▶ Study text
________________________________________

Hypothesis

Accumulation of heteroplasmic mitochondrial DNA single‑nucleotide variants (mtDNA‑SNVs) remodels mitochondrial nucleoid structure, impairing the release of retrograde metabolites (acetyl‑CoA, S‑adenosylmethionine) that normally sustain TFEB nuclear activity. This metabolite‑driven epigenetic insufficiency silences autophagy‑lysosomal gene promoters, establishing a feed‑forward loop that accelerates aging.

Mechanistic Model

1. mtDNA‑SNV‑induced nucleoid loosening – Variant mtDNA alters binding affinity of mitochondrial transcription factor A (TFAM) and nucleoid‑associated proteins, increasing nucleoid permeability.
2. Leakage of acetyl‑CoA and SAM – A more permeable nucleoid permits premature efflux of these key metabolites into the intermembrane space, where they are degraded or sequestered, lowering matrix concentrations.
3. Nuclear epigenetic impact – Reduced mitochondrial acetyl‑CoA diminishes histone acetylation at TFEB target promoters; lowered SAM limits histone and DNA methylation dynamics required for permissive chromatin states.
4. TFEB retention – Despite mTORC1 activity, insufficient acetyl‑CoA/SAM signaling fails to activate the acetyl‑transferase p300/CBP and methyltransferases that facilitate TFEB dephosphorylation and nuclear import, keeping TFEB cytoplasmic.
5. Autophagy collapse – Cytoplasmic TFEB cannot drive lysosomal biogenesis or autophagy gene expression, allowing damaged mitochondria to accumulate, further raising mtDNA‑SNV burden.

Testable Predictions

• Prediction 1: In cells or tissues with high heteroplasmic mtDNA‑SNV load, mitochondrial matrix acetyl‑CoA and SAM levels will be significantly lower than in SNV‑matched controls with homoplasmic wild‑type mtDNA.
• Prediction 2: Restoring matrix acetyl‑CoA (via mitochondria‑targeted acetyl‑CoA synthetase) or SAM (via mitochondria‑targeted methionine adenosyltransferase) will increase TFEB nuclear localization and rescue autophagy flux without altering mTORC1 activity.
• Prediction 3: Overexpressing TFAM to tighten nucleoid packaging in mtDNA‑mutator mice will reduce metabolite leakage, improve TFEB nuclear entry, extend healthspan, and delay the onset of age‑related phenotypes.
• Prediction 4: Chromatin immunoprecipitation sequencing (ChIP‑seq) for H3K27ac and H3K4me3 at TFEB‑dependent promoters will show decreased enrichment in high‑SNV contexts, reversible by metabolite supplementation.

Experimental Approach

1. Generate models: Use CRISPR‑free DdCBE base editors to introduce specific heteroplasmic mtDNA‑SNVs (e.g., m.5024C>T) in cultured human fibroblasts and in PolG mutator mice.

________________________________________

▶ Provided records

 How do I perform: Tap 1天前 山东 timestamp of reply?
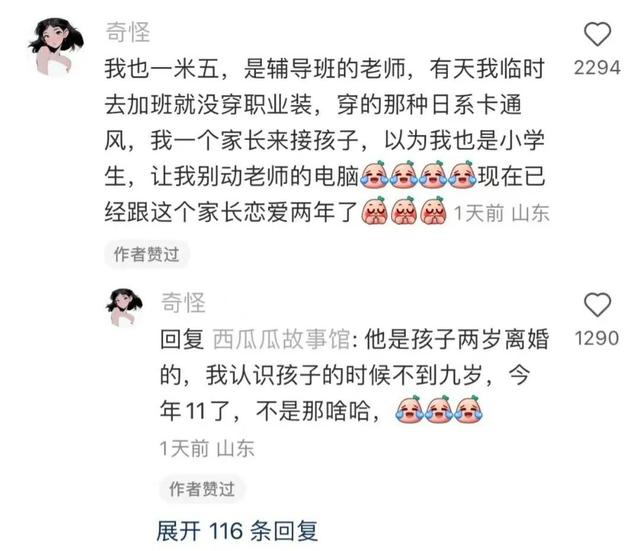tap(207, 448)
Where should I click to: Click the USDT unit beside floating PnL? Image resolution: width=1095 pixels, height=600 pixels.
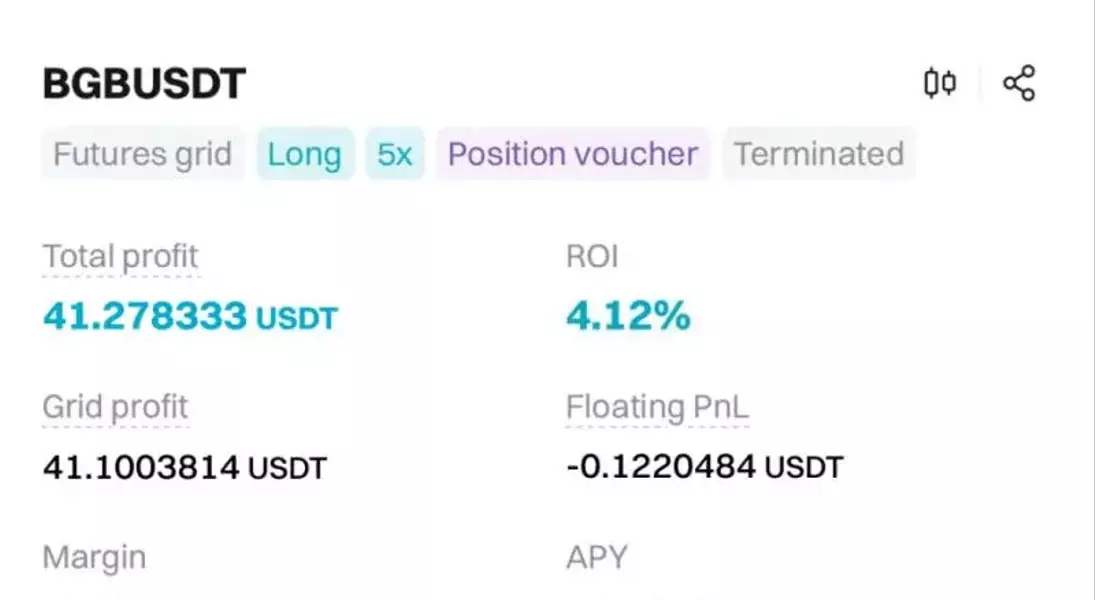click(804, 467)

________________________________________

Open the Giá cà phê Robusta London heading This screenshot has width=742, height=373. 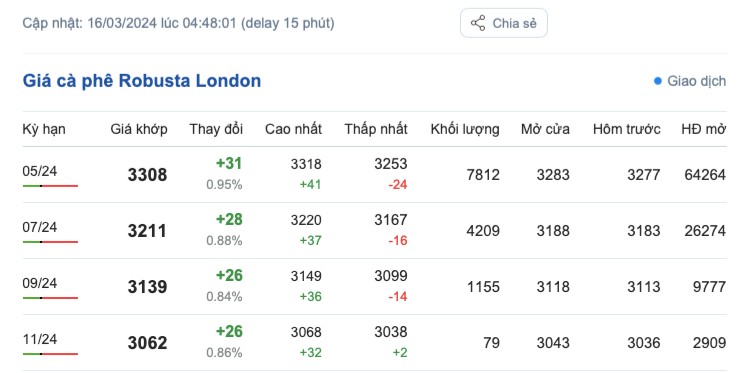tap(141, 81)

________________________________________

▶ Directions
(a) In the hypothesis text, which two retrograde metabolites does remodeled nucleoid structure keep from being released?
(b) Update the hypothesis text from "1. mtDNA‑SNV‑induced nucleoid" to "increasing nucleoid permeability." by replacing "TFAM" with "mtTFA" everywhere it appears.

▶ Task-by-task outputs
(a) Acetyl-CoA and S-adenosylmethionine (SAM).

(b)
1. mtDNA‑SNV‑induced nucleoid loosening – Variant mtDNA alters binding affinity of mitochondrial transcription factor A (mtTFA) and nucleoid‑associated proteins, increasing nucleoid permeability.